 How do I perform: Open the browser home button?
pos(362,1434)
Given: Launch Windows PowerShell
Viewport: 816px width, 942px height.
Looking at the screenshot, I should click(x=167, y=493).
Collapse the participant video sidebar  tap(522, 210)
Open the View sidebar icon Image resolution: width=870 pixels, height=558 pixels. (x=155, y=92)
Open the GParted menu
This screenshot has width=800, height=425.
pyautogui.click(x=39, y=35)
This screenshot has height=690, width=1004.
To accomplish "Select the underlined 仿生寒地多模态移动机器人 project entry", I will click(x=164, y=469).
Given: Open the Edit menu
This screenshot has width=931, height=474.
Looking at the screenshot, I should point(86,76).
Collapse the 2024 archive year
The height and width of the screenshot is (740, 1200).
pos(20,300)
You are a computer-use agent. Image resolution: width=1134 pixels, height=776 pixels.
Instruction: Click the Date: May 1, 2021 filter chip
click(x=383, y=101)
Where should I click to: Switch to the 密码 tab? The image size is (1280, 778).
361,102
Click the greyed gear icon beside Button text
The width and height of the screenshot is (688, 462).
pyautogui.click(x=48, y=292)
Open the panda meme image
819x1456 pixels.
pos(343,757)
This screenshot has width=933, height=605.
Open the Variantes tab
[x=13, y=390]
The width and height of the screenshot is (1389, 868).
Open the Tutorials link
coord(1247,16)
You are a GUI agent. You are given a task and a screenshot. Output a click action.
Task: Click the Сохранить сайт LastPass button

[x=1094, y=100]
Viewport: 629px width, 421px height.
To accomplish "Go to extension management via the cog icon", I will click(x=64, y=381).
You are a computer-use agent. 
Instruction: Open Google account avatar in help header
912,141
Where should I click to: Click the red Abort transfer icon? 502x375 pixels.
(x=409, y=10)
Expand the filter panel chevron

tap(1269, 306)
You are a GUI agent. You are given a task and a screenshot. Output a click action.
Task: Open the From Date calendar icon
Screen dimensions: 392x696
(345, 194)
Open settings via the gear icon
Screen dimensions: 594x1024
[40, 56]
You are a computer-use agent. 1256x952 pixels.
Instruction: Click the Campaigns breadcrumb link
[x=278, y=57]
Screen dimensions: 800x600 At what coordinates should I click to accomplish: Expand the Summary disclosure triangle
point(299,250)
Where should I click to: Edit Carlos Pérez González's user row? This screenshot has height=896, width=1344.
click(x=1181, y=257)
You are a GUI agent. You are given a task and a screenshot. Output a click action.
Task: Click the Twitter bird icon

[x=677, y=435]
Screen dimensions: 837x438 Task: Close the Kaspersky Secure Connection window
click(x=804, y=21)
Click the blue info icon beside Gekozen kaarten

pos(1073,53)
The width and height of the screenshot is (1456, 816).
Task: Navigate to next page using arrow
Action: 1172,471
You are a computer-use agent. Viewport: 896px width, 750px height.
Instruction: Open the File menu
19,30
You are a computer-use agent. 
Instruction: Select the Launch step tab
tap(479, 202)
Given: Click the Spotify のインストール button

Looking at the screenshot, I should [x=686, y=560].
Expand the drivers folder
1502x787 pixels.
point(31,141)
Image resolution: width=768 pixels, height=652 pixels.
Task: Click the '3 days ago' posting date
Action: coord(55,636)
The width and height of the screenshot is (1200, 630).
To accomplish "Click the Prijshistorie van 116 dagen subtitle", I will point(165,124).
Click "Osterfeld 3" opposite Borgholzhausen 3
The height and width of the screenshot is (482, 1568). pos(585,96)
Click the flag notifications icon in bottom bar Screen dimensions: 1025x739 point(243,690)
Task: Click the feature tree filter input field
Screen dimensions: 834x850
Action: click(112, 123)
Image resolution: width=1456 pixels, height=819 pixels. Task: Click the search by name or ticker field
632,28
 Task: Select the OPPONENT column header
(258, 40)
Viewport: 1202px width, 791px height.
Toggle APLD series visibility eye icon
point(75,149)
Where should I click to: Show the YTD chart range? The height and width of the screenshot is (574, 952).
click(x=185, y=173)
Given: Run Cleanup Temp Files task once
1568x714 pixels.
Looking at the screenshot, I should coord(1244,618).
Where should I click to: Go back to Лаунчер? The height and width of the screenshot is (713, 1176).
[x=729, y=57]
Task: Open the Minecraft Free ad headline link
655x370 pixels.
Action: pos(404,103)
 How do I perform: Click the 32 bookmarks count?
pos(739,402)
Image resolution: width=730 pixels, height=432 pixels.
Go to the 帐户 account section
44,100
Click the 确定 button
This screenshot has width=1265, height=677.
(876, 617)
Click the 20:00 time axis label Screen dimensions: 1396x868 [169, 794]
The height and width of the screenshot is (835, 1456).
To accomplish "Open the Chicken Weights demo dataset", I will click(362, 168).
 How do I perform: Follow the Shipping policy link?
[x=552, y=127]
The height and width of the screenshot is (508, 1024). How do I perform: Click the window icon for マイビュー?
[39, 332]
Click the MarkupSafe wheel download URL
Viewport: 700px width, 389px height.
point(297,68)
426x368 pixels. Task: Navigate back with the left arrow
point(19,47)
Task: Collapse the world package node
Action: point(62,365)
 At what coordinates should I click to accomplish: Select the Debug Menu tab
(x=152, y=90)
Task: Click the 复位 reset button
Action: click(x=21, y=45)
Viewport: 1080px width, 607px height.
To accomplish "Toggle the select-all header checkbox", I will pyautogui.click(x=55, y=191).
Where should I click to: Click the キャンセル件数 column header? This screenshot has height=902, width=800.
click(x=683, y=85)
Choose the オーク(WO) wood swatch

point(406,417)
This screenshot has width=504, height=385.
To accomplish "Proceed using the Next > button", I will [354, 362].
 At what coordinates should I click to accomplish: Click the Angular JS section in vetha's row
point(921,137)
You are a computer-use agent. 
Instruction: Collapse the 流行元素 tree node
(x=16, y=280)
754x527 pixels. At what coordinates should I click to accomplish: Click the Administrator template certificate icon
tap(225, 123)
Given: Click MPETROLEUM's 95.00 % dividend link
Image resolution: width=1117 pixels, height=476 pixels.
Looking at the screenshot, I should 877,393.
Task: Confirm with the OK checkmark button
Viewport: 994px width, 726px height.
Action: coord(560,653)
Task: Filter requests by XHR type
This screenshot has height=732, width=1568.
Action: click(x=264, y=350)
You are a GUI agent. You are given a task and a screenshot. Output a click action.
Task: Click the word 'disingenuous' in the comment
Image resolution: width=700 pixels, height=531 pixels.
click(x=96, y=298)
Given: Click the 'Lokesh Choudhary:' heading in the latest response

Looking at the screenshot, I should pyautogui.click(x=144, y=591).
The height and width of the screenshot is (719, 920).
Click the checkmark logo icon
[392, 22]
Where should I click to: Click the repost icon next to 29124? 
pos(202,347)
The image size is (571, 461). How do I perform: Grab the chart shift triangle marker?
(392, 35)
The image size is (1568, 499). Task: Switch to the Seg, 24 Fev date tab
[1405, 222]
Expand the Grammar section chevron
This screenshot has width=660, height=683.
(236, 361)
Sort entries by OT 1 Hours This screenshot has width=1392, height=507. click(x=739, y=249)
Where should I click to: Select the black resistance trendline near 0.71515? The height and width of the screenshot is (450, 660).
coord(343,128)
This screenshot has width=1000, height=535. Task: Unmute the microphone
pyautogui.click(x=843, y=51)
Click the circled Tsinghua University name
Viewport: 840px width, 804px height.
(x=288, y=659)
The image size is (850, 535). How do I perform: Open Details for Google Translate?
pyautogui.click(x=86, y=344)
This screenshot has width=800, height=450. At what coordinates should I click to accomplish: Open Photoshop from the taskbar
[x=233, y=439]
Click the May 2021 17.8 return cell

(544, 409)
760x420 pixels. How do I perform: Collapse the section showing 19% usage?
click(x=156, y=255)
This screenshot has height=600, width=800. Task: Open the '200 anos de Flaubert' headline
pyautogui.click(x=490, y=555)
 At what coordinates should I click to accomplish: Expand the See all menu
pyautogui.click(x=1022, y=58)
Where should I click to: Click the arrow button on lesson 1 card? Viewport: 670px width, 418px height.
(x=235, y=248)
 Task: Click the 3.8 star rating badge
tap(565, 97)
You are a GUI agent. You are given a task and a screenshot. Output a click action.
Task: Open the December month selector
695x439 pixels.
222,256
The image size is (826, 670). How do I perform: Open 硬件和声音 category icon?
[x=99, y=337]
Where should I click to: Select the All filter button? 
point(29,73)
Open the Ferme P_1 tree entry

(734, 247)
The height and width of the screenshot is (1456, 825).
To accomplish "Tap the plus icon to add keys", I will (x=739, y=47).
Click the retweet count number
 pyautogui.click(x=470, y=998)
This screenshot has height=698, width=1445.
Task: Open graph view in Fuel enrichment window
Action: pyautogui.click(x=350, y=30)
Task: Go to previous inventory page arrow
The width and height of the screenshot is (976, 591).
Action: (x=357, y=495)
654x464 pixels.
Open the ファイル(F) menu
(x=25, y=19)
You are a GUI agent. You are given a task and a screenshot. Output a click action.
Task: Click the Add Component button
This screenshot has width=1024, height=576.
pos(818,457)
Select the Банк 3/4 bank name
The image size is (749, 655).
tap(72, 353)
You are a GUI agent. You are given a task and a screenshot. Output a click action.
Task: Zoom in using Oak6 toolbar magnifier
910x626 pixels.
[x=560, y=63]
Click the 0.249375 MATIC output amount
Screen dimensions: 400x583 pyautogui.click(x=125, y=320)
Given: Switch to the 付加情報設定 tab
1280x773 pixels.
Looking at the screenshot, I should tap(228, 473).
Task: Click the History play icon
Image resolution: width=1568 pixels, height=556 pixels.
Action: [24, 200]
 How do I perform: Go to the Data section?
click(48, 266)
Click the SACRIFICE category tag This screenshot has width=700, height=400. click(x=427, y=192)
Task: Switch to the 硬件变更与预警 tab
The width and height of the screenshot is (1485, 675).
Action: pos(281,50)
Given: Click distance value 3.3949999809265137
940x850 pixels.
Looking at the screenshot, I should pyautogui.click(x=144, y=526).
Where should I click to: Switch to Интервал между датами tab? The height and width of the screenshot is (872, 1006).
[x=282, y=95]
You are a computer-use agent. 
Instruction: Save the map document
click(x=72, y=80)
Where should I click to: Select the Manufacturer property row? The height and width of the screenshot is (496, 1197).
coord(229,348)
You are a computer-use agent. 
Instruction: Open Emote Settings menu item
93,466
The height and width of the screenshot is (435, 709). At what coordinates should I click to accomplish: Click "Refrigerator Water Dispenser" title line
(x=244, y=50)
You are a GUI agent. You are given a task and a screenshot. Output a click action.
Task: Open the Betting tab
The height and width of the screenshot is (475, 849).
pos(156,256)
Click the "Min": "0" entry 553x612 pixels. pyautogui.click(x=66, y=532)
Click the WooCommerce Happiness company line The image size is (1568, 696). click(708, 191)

+++

§ TASK INSTRUCTIONS: Up to and including the line with "Open settings via the gear icon", reproduce the material above exactly as it appears, starting from its first line.

§ TASK OUTPUT:
 How do I perform: Open the browser home button?
pos(362,1434)
Given: Launch Windows PowerShell
Viewport: 816px width, 942px height.
Looking at the screenshot, I should click(x=167, y=493).
Collapse the participant video sidebar  tap(522, 210)
Open the View sidebar icon Image resolution: width=870 pixels, height=558 pixels. (x=155, y=92)
Open the GParted menu
This screenshot has width=800, height=425.
pyautogui.click(x=39, y=35)
This screenshot has height=690, width=1004.
To accomplish "Select the underlined 仿生寒地多模态移动机器人 project entry", I will click(x=164, y=469).
Given: Open the Edit menu
This screenshot has width=931, height=474.
Looking at the screenshot, I should point(86,76).
Collapse the 2024 archive year
The height and width of the screenshot is (740, 1200).
pos(20,300)
You are a computer-use agent. Image resolution: width=1134 pixels, height=776 pixels.
Instruction: Click the Date: May 1, 2021 filter chip
click(x=383, y=101)
Where should I click to: Switch to the 密码 tab? The image size is (1280, 778).
361,102
Click the greyed gear icon beside Button text
The width and height of the screenshot is (688, 462).
pyautogui.click(x=48, y=292)
Open the panda meme image
819x1456 pixels.
pos(343,757)
This screenshot has width=933, height=605.
Open the Variantes tab
[x=13, y=390]
The width and height of the screenshot is (1389, 868).
Open the Tutorials link
coord(1247,16)
You are a GUI agent. You are given a task and a screenshot. Output a click action.
Task: Click the Сохранить сайт LastPass button

[x=1094, y=100]
Viewport: 629px width, 421px height.
To accomplish "Go to extension management via the cog icon", I will click(x=64, y=381).
You are a computer-use agent. 
Instruction: Open Google account avatar in help header
912,141
Where should I click to: Click the red Abort transfer icon? 502x375 pixels.
(x=409, y=10)
Expand the filter panel chevron

tap(1269, 306)
You are a GUI agent. You are given a task and a screenshot. Output a click action.
Task: Open the From Date calendar icon
Screen dimensions: 392x696
(345, 194)
Open settings via the gear icon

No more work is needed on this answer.